Озноб прошел, и мысли мои текли ясно и четко. Я был командиром их.
— Раньше всего закрыть дверь! — скомандовал я сам себе.
Я вынул ключ с наружной стороны двери и вставил его с внутренней. Я сделал это левой рукой, а в правой я держал крокетный молоток и все время не спускал со старухи глаз. Я запер дверь на ключ и, осторожно переступив через старуху, вышел на середину комнаты.
— Теперь мы с тобой рассчитаемся, — сказал я. У меня возник план, к которому обыкновенно прибегают убийцы из уголовных романов и газетных происшествий; я просто хотел запрятать старуху в чемодан, отвезти ее за город и спустить в болото. Я знал одно такое место.
Чемодан стоял у меня под кушеткой. Я вытащил его и открыл. В нем находились кое — какие вещи: несколько книг, старая фетровая шляпа и рваное белье. Я выложил все это на кушетку.
В это время громко хлопнула наружная дверь, и мне показалось, что старуха вздрогнула.
Я моментально вскочил и схватил крокетный молоток.
Старуха лежит спокойно. Я стою и прислушиваюсь. Это вернулся машинист, я слышу, как он ходит у себя по комнате. Вот он идет по коридору на кухню. Если Марья Васильевна расскажет ему о моем сумасшествии, это будет нехорошо. Чертовщина какая! Надо и мне пройти на кухню и своим видом успокоить их.
Я опять перешагнул через старуху, поставил молоток возле самой двери, чтобы, вернувшись обратно, я бы мог, не входя еще в комнату, иметь молоток в руках, и вышел в коридор. Из кухни неслись голоса, но слов не было слышно. Я прикрыл за собою дверь в свою комнату и осторожно пошел на кухню: мне хотелось узнать, о чем говорит Марья Васильевна с машинистом. Коридор я прошел быстро, а около кухни замедлил шаги. Говорил машинист, по — видимому, он рассказывал что‑то случившееся с ним на работе.

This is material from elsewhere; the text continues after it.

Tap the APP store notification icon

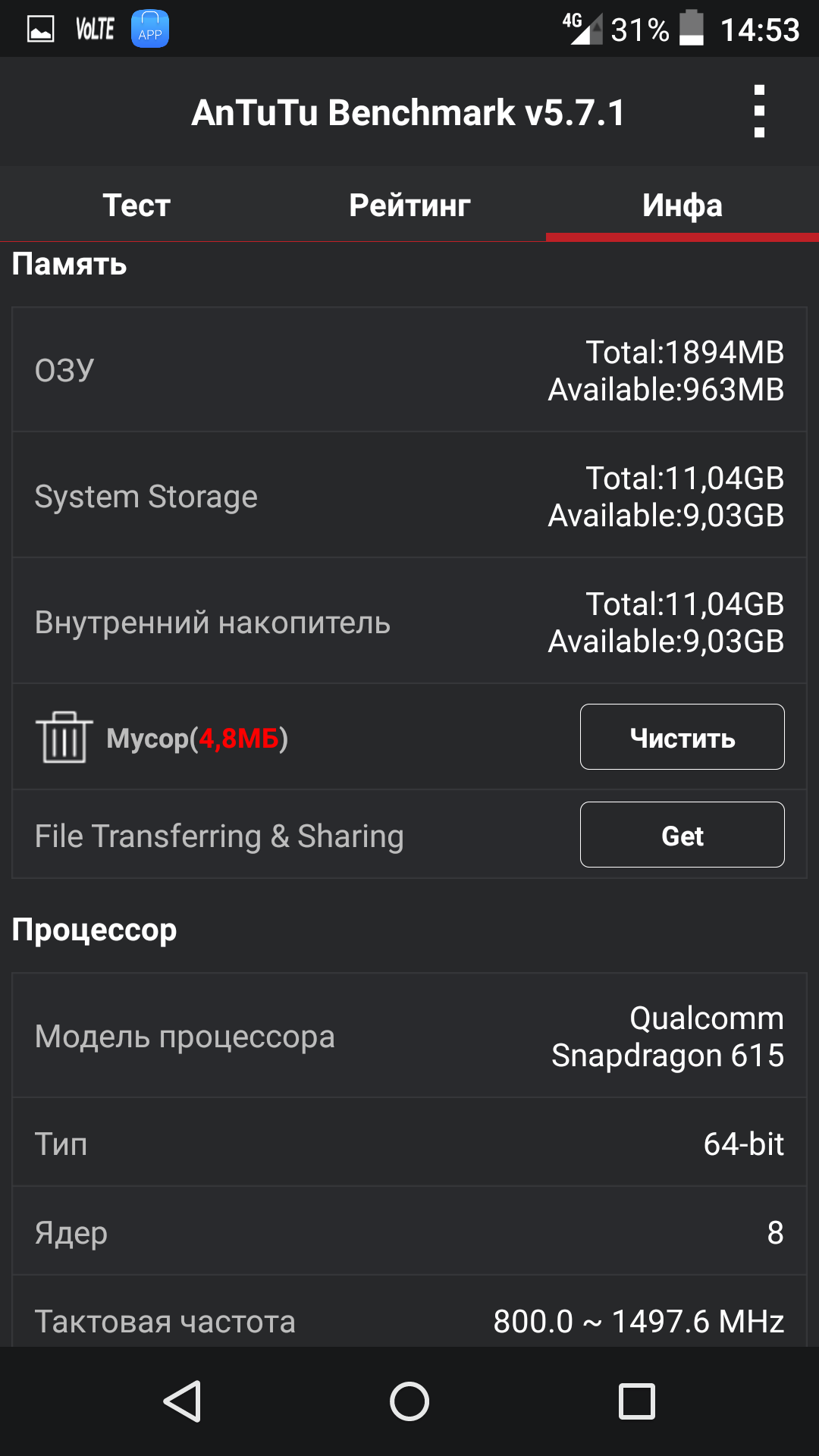coord(150,30)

Я вошел. Машинист стоял с полотенцем в руках и говорил, а Марья Васильевна сидела на табурете и слушала. Увидя меня, машинист махнул мне рукой.
— Здравствуйте, здравстуйте, Матвей Филиппович, — сказал я ему и прошел в ванную комнату. Пока все было спокойно. Марья Васильевна привыкла к моим странностям и этот последний случай могла уже и забыть.
Вдруг меня осенило: я не запер дверь. А что если старуха выползет из комнаты?
Я кинулся обратно, но вовремя спохватился и, чтобы не испугать жильцов, прошел через кухню спокойными шагами.
Марья Васильевна стучала пальцем по кухонному столу и говорила машинисту:
— Ждррово! Вот это ждорово! Я бы тоже швиштела!
С замирающим сердцем я вышел в коридор и тут уже чуть не бегом пустился к своей комнате.
Снаружи все было спокойно. Я подошел к двери и, приотворив ее, заглянул в комнату. Старуха по — прежнему спокойно лежала, уткнувшись лицом в пол. Крокетный молоток стоял у двери на прежнем месте. Я взял его, вошел в комнату и запер за собою дверь на ключ. Да, в комнате определенно пахло трупом. Я перешагнул через старуху, подошел к окну и сел в кресло. Только бы мне не стало дурно от этого пока еще хоть и слабого, но все‑таки уже нестерпимого запаха. Я закурил трубку. Меня подташнивало, и немного болел живот.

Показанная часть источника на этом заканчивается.